_ZU ERLEDIGEN:_
1. Nennen Sie sämtliche Eigennamen, die im Textauszug über die Bundeswehr vorkommen.
2. Setzen Sie den Textauszug über die Bundeswehr im Anschluss an dessen letzten Satz fort.

╭─ TEXTAUSZUG

Die ersten Jahrzehnte wurde die Bundeswehr als Institution
verkauft, die ausschließlich der Verteidigung der
Bundesrepublik gegen Angriffe von äußeren Gegnern zu
dienen hatte. Diese Vorgabe macht bekanntlich bis heute das
Grundgesetz. Da dieses auch über Bündnisse nicht
ausgehebelt werden darf, spricht man bis heute verklärend von
der NATO als einem Verteidigungsbündnis. Zwar sind all diese
Aussagen schon immer verlogen gewesen, aber immerhin wurden sie
weitgehend geglaubt. Seit dem Ende der Systemauseinandersetzung
haben Politik und Militär aber ein großes Problem: Wer
offen Angriffskriege führt, braucht ein ruhiges Hinterland.

╰─
╭─ QUELLENAUSZUG

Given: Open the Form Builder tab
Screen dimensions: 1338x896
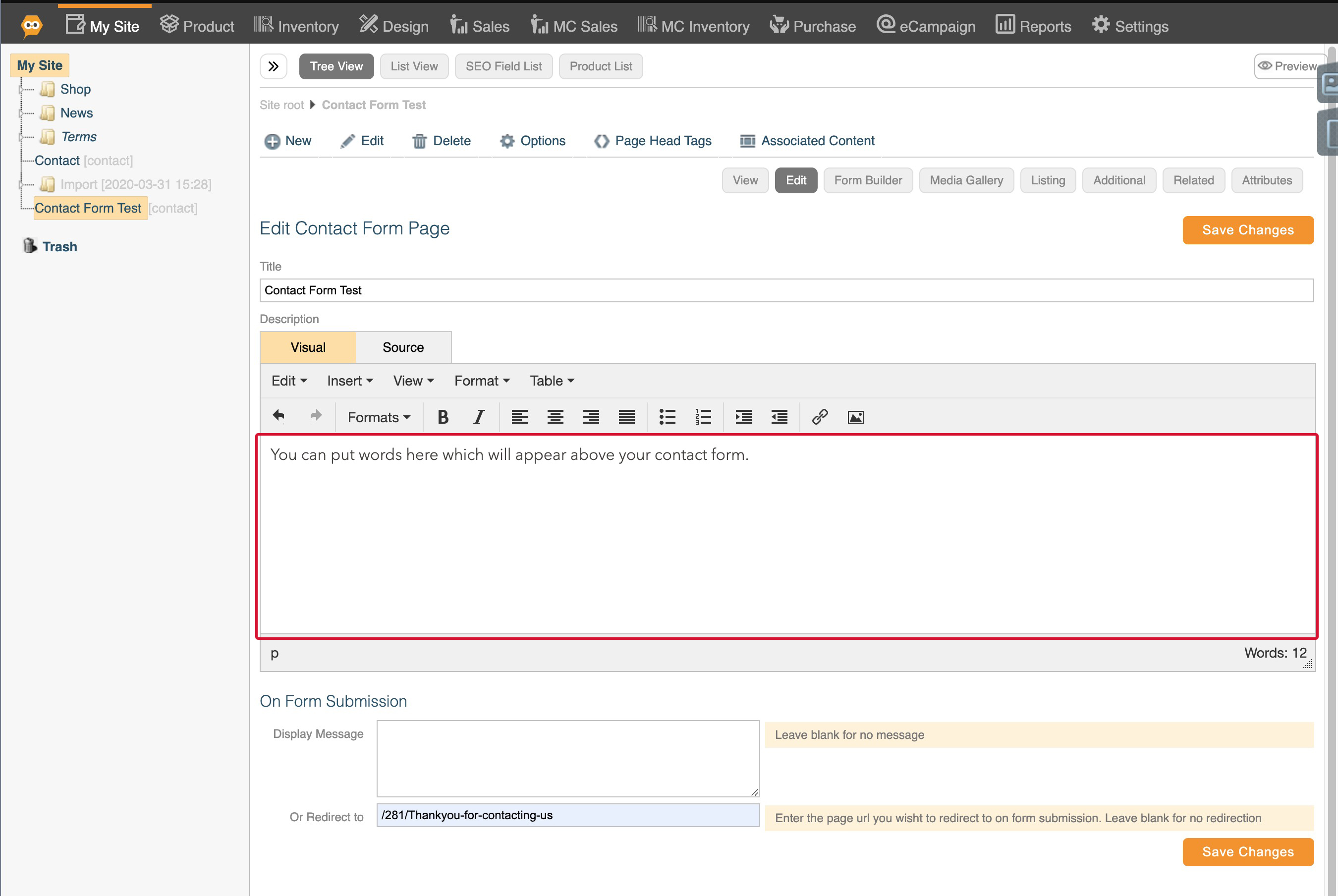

╰─

_LÖSUNGEN:_
1. Bundeswehr, Bundesrepublik, Grundgesetz, NATO

2.
Deshalb muß der Bevölkerung eine neue Doktrin verkauft
werden. Ein sozialdemokratischer Kriegsminister erklärt
deshalb: Deutschland muß künftig am Hindukusch
verteidigt werden. Weil aber die Bevölkerung nach wie vor
deutlich gegen eine Beteiligung an Angriffskriegen ist, tummelt
sich die Bundeswehr mit viel Aufwand auf Spiele-, Pädagogik-
und Buch- und sonstigen Messen. Um auch noch dem letzten Deppen
spielerisch klarzumachen, daß die Lage nun eine andere sei:
Hungerunruhen in Peru beeinflussen die deutschen
Sicherheitsinteressen, deutsches Militär muß deshalb
weltweit agieren.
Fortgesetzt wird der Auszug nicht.